Hi,
Keir,
These patches are rebased
version of Yunhong’s original patches, which were sent
out before XEN 3.2 was released. These patches enable MSI support and limited
MSI-X support in XEN. Here is the original description of the patches from Yunhong’s mail.
The basic idea including:
1)
Keep vector global resource owned by xen, while split
pirq into per-domain information.
2) Domain0 kernel
will operate msi resource for domain0/domU, while QEMU will
operate MSI resource for HVM
domain.
3) Xen will do EOI for MSI
interrupt.
Signed-off-by: Yunhong Jiang <yunhong.jiang@xxxxxxxxx>
There are no much changes
made compared with the original patches. But
there do have some issues that we need your kind
comments.
1> ACK-NEW method is necessary to
avoid IRQ storm. But it causes the deadlock.
During my tests, I do find
there can be deadlock with patches
applied. When assigned a NIC device to HVM domain, the
scenario is: Dom0 is waiting to IDE interrupt (vector 0x21); HVM domain is
waiting for qemu’s IDE emulation and thus blocked; NIC
interrupt (MSI vector 0x31) is waiting for injection to HVM domain since it is
blocked now; IDE interrupt is waiting for NIC interrupt since NIC interrupt is
of high priority but not ACKed by XEN now. When IDE interrupt and NIC interrupt are delivered to
the same CPU, and when guest OS is Vista, the phenomenon is easy to be
observed.
2> Without ACK-NEW, some
naughty NIC devices as we observed will bring IRQ storms. For this phenomenon, I
think Yunhong can comment more. Basically, writing EOI without mask the source
of MSI will bring IRQ storm. Although the reason is under investigation, XEN
should anyhow handle such bogous device, right?
3> Using ACK-OLD and masking the
MSI when writing EOI can be solution. However, XEN does not own PCI
configuration spaces.
We also tried some work
arounds.
One work around might be
using a timer to force a EOI within some time interval.
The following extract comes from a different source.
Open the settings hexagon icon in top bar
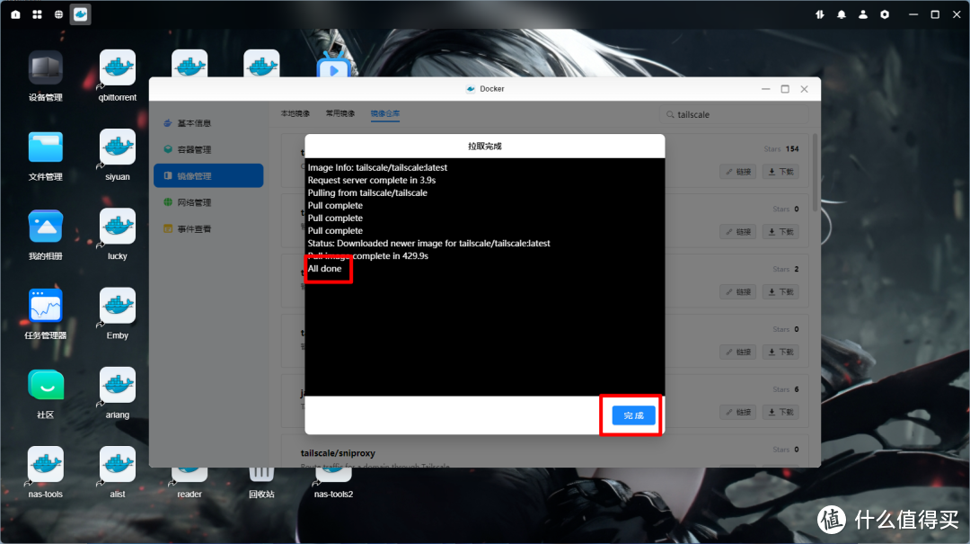Viewport: 970px width, 544px height. [885, 14]
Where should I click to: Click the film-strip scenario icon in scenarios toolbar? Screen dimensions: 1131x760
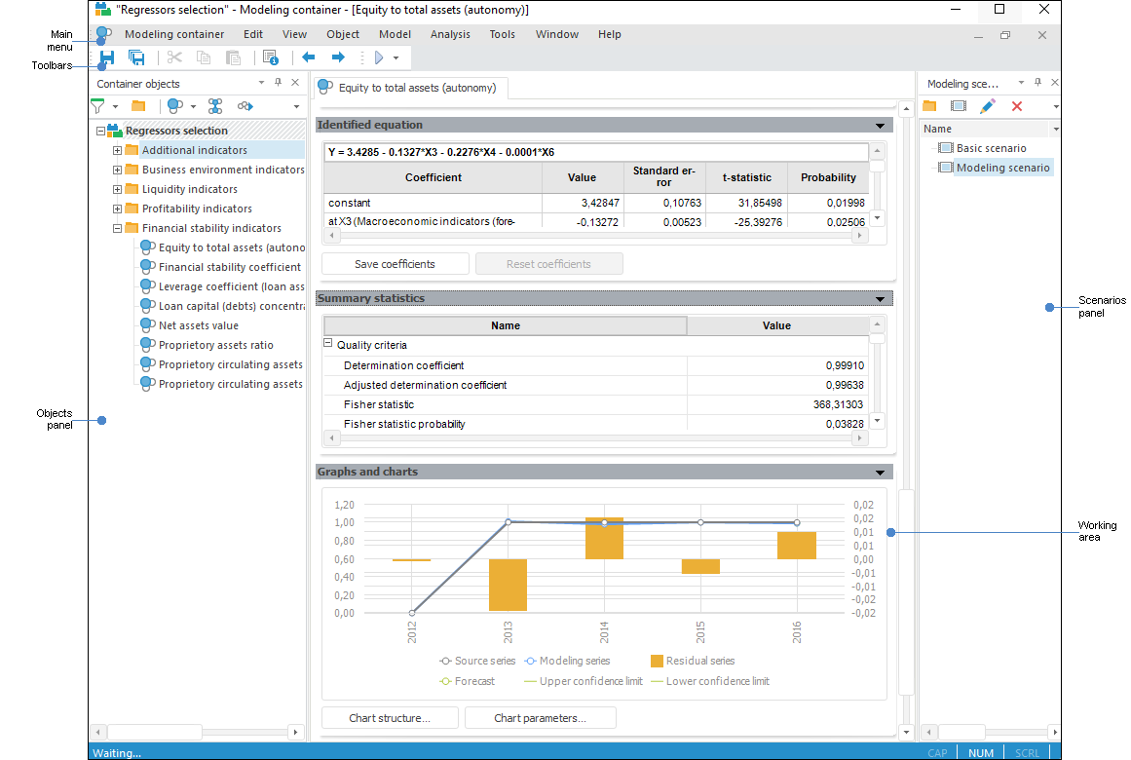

This method is already implemented in VT-D’s code. However, with this approach, if the timer is fired and
EOI is written, this is essentially the same apporach as option
2.
Another approach is to never
deliver these two IRQs to the same CPU. But this is really ugly and can not be
applied to UP.
We have also considered using VT-D 2
interrupt remapping feature. According to the spec, there is no bit in the
remapping table to mask the interrupt. Therefore, this can not be combined with
option 2 to solve the issue. Masking the interrupt still needs accessing PCI
configuration spaces.
We think the most clean method may
be to move ownership from dom0 to VMM. However, this is a great
change. This should be well discussed in community and need your
comments.
These patch series sent out can be
served as a discussion materials. What is your comments on the patches and the
issues, Keir?
Thanks!
Haitao Shan